Union engagement was another focal point of the discussions. With only 39 per cent union density in the sector and collective bargaining agreements covering approximately 30 per cent of the workforce — higher than the global average but still inadequate — the need to expand union representation remains critical.
IndustriALL affiliates from Bangladesh, Cambodia and Türkiye described the challenges faced by unions, including government and employer resistance, as well as outright criminalization of worker advocacy in some countries.

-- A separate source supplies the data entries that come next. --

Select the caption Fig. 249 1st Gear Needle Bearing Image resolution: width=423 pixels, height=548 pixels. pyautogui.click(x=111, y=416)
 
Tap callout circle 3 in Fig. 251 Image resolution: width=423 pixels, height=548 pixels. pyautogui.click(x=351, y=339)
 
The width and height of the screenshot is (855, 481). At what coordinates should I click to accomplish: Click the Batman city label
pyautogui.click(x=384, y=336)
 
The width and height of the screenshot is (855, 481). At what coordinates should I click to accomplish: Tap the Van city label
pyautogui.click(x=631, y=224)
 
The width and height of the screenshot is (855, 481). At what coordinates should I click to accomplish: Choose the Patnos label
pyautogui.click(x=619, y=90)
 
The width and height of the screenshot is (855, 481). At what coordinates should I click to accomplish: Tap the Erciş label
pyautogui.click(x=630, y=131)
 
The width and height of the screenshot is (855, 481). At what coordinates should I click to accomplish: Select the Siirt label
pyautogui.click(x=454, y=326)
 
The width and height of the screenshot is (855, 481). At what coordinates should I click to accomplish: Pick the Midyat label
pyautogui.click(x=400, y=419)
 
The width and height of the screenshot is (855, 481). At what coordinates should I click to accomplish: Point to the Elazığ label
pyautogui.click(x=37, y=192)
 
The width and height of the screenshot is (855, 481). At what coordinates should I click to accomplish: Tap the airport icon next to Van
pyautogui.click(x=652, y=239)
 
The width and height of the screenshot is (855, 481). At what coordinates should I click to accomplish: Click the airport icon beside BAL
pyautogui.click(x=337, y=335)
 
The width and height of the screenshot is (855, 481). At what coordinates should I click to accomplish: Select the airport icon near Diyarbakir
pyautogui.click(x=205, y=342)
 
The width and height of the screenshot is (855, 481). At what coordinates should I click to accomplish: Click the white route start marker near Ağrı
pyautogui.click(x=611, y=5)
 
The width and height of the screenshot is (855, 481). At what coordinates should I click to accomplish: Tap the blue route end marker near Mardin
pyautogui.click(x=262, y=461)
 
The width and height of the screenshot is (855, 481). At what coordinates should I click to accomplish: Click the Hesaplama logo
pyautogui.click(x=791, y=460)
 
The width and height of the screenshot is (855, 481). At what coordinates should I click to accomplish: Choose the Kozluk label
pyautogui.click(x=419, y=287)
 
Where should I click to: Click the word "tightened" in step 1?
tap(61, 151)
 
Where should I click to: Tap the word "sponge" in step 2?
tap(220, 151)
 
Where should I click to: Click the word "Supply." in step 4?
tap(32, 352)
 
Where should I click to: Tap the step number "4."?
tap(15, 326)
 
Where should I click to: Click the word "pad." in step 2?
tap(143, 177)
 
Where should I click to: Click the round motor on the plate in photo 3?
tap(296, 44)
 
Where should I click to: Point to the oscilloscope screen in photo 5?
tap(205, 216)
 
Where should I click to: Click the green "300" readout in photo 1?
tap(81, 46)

Despite these hurdles, the signing of Cambodia’s first brand-backed collective bargaining agreement was highlighted as a key victory, demonstrating that brand engagement is essential for meaningful progress.
Athit Kong, president of Cambodian union CCADWU, stressed the need for direct brand involvement in negotiations, rather than relying solely on supplier-level agreements.
"We need to engage with brands, not only with suppliers and workers. Our union, CCADWU, has signed the first CBA under the Cambodia agreement. We call on other brands sourcing from Cambodia to follow as soon as possible.”
A critical yet complex issue discussed at the forum was responsible disengagement. While brands must take a stand against human rights violations, sudden exits from factories or regions can leave workers in precarious situations.
"We want workers to work. We want to engage with businesses and brands on these issues. Disengagement must be carefully managed through responsible exit strategies that minimize harm to workers. This approach requires long-term planning, stakeholder engagement, and brand accountability to ensure that vulnerable workers are not left without livelihoods,”
said Christina Hajagos-Clausen, IndustriALL textile and garment director.